IN the months since his arrest a couple of hours after whacking me across the head with a baseball bat back in early May, a small amount of detail had emerged about Short, whose real name was Richard Sherrin.
A career criminal since his early teens growing up in Calgary, Alberta, Sherrin’s record progressed from petty theft to assault, extortion, and kidnapping. He’d served time out west until being released while in his forties and had disappeared off the radar.
Armed with a new identity and documents to back it up, plus community college training in computers, business, and accounting, he’d managed to become a procurement officer for Public Works. He worked first at that department’s regional headquarters in British Columbia, then at PWGSC headquarters in Ottawa-Gatineau by the time he was fifty years of age.

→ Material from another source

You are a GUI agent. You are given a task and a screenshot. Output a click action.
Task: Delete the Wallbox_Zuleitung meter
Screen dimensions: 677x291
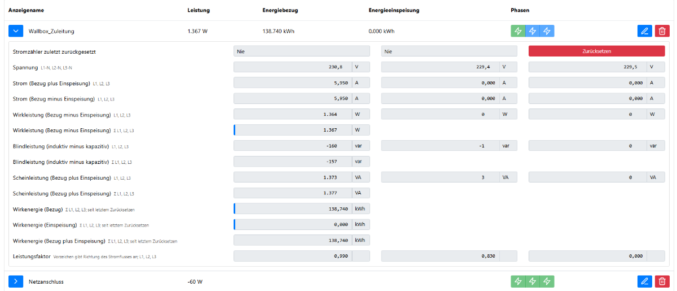(662, 31)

As Robert Short, he’d effectively shed an identity skin and somehow managed to finesse any background checks. It helped that he could have listed forgery and advanced computer skills on his CV.
The Crown Attorney’s Office preferred to proceed with a single charge of first degree murder of Detective-Constable Phillips, as the “best” forensics were in place for this compared with the murders of Morrison and Archambault. Sherrin, aka Short, had been held without bail in the Kingston city lock-up and then was transferred to the medium security Bath facility pending his preliminary hearing and trial in Ottawa.
Now he’d escaped from the prison infirmary where he had been moved after complaining of chest pains. Correctional Services was still investigating how this had transpired exactly, but some assistance from an orderly was suspected. Sherrin had forced an elderly couple from their car at a stoplight on Highway 2. This car was later found parked on a side road in cottage country in Battersea, north and east of Kingston.
“Why he was just in medium security in Bath, I don’t know,” Martello fumed when I called him on his cell phone.
Overcrowding at jails at all levels of security across the country was the likely answer, but it didn’t seem important at that moment.
“We’ve got Kingston PD, OPP, and local detachments all over Eastern Ontario on the lookout. We think he can’t get too far, but you never know with this guy,” he continued.
Indeed, Short, as I continued to call him, had demonstrated a lot of ingenuity.
“He’s loaded with dope from the Bath infirmary, too. Painkillers, OxyContin …”
Great, I thought: Short on the loose with a head full of hillbilly heroin.
Sandy came back in just as I was saying, “OK, Tony, I want Cooke back here until he’s captured.”
“I thought you’d say that, Conn, and it’s done. He’ll be there this afternoon.”
Sandy had heard enough to put two and two together.
“I guess we won’t be marking papers now after all, Conn.”
“No, and I’m not sure about the picnic tomorrow either.”
Cooke showed up on his motorcycle as promised, wheeling it into Isabelle’s barn as before, thoughtfully agreeing to Jane’s request that he turn the motor off ahead of time to avoid startling her guinea pigs in their hutch.
He kept the night watch, stationing himself in Isabelle’s living room, while I took the day shift. By now, the beginning of the third week of August, it was quiet at Britfit anyway, so I closed down the shop for two weeks of extra vacation time for everyone. Although most of the gang had already taken their paid summer holidays in alternating weeks, we’d ended up having a good year all in all and I thought everyone deserved a bonus as some compensation for the rough patches.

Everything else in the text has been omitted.